## Exercise description
Each of the entries should be output exactly, with nothing left out.

━━ Raw data

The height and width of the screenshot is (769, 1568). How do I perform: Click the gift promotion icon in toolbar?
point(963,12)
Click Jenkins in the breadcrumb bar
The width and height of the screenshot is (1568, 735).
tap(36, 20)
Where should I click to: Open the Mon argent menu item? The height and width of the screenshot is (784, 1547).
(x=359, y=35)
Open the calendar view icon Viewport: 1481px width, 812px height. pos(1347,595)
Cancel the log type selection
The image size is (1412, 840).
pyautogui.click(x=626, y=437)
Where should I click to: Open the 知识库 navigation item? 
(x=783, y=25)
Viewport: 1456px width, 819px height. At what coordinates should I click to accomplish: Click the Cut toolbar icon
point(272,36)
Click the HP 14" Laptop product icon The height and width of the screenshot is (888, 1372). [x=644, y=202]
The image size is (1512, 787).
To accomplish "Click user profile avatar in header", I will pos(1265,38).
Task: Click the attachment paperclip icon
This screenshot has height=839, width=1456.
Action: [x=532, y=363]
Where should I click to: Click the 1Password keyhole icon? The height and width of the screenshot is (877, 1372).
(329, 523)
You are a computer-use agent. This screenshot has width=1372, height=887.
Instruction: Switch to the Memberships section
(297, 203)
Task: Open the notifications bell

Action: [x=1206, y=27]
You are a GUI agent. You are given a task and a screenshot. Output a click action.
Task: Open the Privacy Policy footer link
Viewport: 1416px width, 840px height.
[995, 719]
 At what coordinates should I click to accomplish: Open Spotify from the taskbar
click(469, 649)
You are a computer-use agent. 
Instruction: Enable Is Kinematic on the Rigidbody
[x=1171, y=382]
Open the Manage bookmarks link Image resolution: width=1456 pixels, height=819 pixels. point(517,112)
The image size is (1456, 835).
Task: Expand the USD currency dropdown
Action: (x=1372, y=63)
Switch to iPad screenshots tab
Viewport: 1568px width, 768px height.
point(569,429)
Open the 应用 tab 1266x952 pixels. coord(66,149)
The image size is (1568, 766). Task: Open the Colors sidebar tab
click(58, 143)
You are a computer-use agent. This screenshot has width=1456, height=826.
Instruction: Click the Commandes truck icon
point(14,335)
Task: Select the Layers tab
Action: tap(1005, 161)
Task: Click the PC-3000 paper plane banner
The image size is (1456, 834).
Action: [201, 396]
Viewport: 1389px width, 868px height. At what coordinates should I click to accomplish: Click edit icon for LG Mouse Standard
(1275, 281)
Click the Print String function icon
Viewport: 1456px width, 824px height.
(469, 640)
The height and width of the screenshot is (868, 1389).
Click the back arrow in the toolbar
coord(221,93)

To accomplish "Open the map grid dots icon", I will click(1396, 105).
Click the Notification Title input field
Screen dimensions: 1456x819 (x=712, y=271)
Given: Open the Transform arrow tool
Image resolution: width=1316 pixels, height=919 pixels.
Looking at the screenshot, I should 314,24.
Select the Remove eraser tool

━━━━

## The answer
The height and width of the screenshot is (769, 1568). How do I perform: Click the gift promotion icon in toolbar?
point(963,12)
Click Jenkins in the breadcrumb bar
The width and height of the screenshot is (1568, 735).
tap(36, 20)
Where should I click to: Open the Mon argent menu item? The height and width of the screenshot is (784, 1547).
(x=359, y=35)
Open the calendar view icon Viewport: 1481px width, 812px height. pos(1347,595)
Cancel the log type selection
The image size is (1412, 840).
pyautogui.click(x=626, y=437)
Where should I click to: Open the 知识库 navigation item? 
(x=783, y=25)
Viewport: 1456px width, 819px height. At what coordinates should I click to accomplish: Click the Cut toolbar icon
point(272,36)
Click the HP 14" Laptop product icon The height and width of the screenshot is (888, 1372). [x=644, y=202]
The image size is (1512, 787).
To accomplish "Click user profile avatar in header", I will pos(1265,38).
Task: Click the attachment paperclip icon
This screenshot has height=839, width=1456.
Action: [x=532, y=363]
Where should I click to: Click the 1Password keyhole icon? The height and width of the screenshot is (877, 1372).
(329, 523)
You are a computer-use agent. This screenshot has width=1372, height=887.
Instruction: Switch to the Memberships section
(297, 203)
Task: Open the notifications bell

Action: [x=1206, y=27]
You are a GUI agent. You are given a task and a screenshot. Output a click action.
Task: Open the Privacy Policy footer link
Viewport: 1416px width, 840px height.
[995, 719]
 At what coordinates should I click to accomplish: Open Spotify from the taskbar
click(469, 649)
You are a computer-use agent. 
Instruction: Enable Is Kinematic on the Rigidbody
[x=1171, y=382]
Open the Manage bookmarks link Image resolution: width=1456 pixels, height=819 pixels. point(517,112)
The image size is (1456, 835).
Task: Expand the USD currency dropdown
Action: (x=1372, y=63)
Switch to iPad screenshots tab
Viewport: 1568px width, 768px height.
point(569,429)
Open the 应用 tab 1266x952 pixels. coord(66,149)
The image size is (1568, 766). Task: Open the Colors sidebar tab
click(58, 143)
You are a computer-use agent. This screenshot has width=1456, height=826.
Instruction: Click the Commandes truck icon
point(14,335)
Task: Select the Layers tab
Action: tap(1005, 161)
Task: Click the PC-3000 paper plane banner
The image size is (1456, 834).
Action: [201, 396]
Viewport: 1389px width, 868px height. At what coordinates should I click to accomplish: Click edit icon for LG Mouse Standard
(1275, 281)
Click the Print String function icon
Viewport: 1456px width, 824px height.
(469, 640)
The height and width of the screenshot is (868, 1389).
Click the back arrow in the toolbar
coord(221,93)

To accomplish "Open the map grid dots icon", I will click(1396, 105).
Click the Notification Title input field
Screen dimensions: 1456x819 (x=712, y=271)
Given: Open the Transform arrow tool
Image resolution: width=1316 pixels, height=919 pixels.
Looking at the screenshot, I should 314,24.
Select the Remove eraser tool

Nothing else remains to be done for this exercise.